凌晨三点的时候,我居然开始赢了,七万的筹码变成了十余万。人类的贪念是永无止境的。我没有及时收手,以为自己开始转运了,我要翻身农奴把歌唱了。我想,我终于开始翻本了,我发誓要把我失去的那些都拿回来,我在这里前后输了近六十万,我只要能够赢回五十万,我就停手,剩下输了近十万元就当是交学费了。为了尽快能够翻本,我逐渐加大了赌注。
这时候,发牌的庄家说手里的牌有些折角了,要换一副新牌。于是,他走出屋,拿回了一副新的扑克牌。
终于,我拿到了一把十分牛逼的牌,那是一副黑桃的顺金QKA。我要把握住这次难得的机会,我要用这副牌打一把漂亮的翻身仗。
我知道,这时候千万不能自鸣得意,否则那些老赌鬼们瞬间就能从我的表情上看出来的,他们便会纷纷弃牌。我自作聪明地以为,我可不能错失这个好机会。
我看了看牌,没有露出高兴或者挫败的神色,我知道,我的表情过于丰富,都会引起他们的怀疑。我把牌放回到桌面上,点燃一支烟,看着牌桌上其他人的脸色。
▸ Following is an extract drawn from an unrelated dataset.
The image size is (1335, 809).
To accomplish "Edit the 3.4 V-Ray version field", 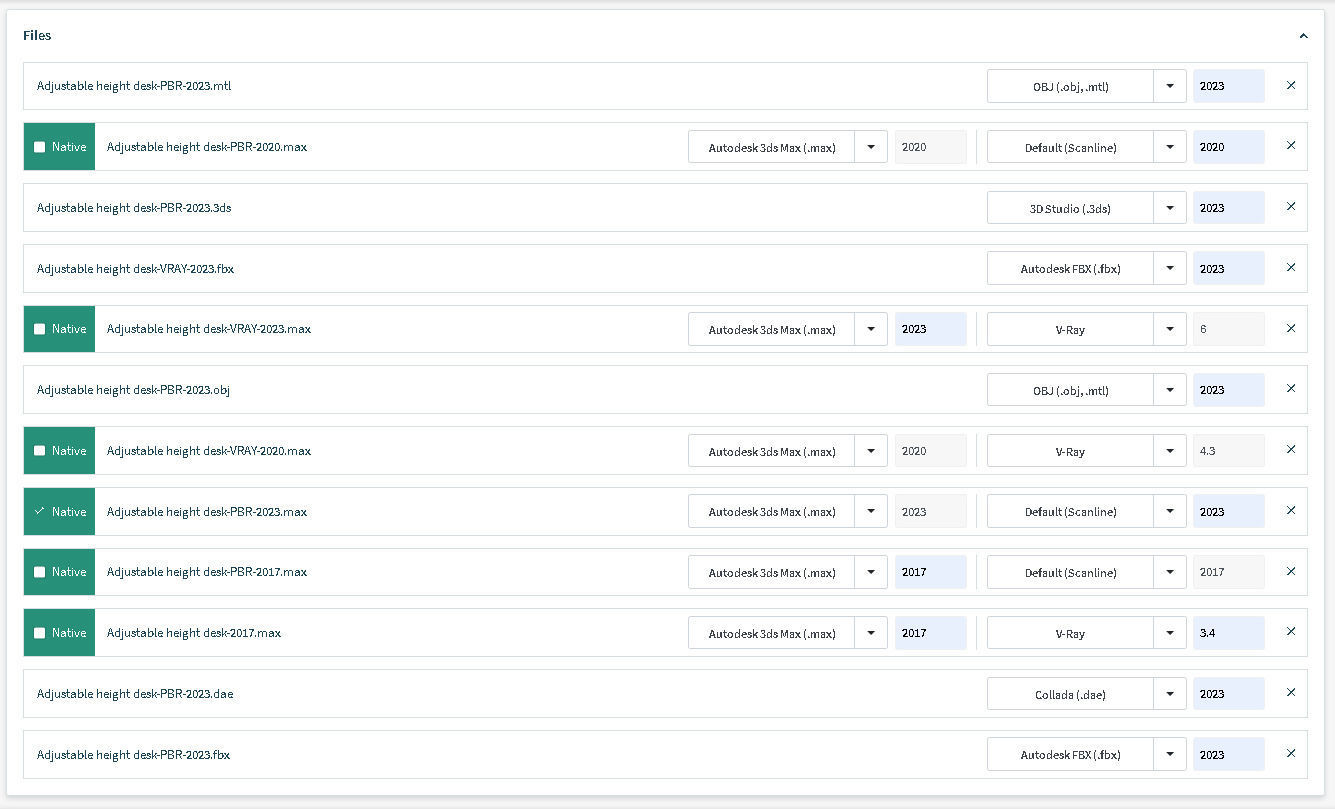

他们大多是没有表情的,只是偶尔一两个人会下意识地笑笑或者无意地撇撇嘴。
庄家试探性地押了一百元筹码。这让我很不满意,我手里有这么好的牌,不能只赢三五百呀。之后的两个人也都跟着押了一百元筹码。我的上家是松针儿,他直接掏出一千元的筹码,叫嚣着说前面的人都是娘们儿。我跟着他一起讽刺前面的人,然后押上了两千元的筹码。一圈下来,再到庄家的时候,筹码已经变成了五千元。庄家咬了咬牙,直接也跟上了五千。他下家见状,弃牌跑了。之后没有人再跑了,松针儿再次讥笑着大家,他押了一万。我很高兴,不动声色地也跟了一万。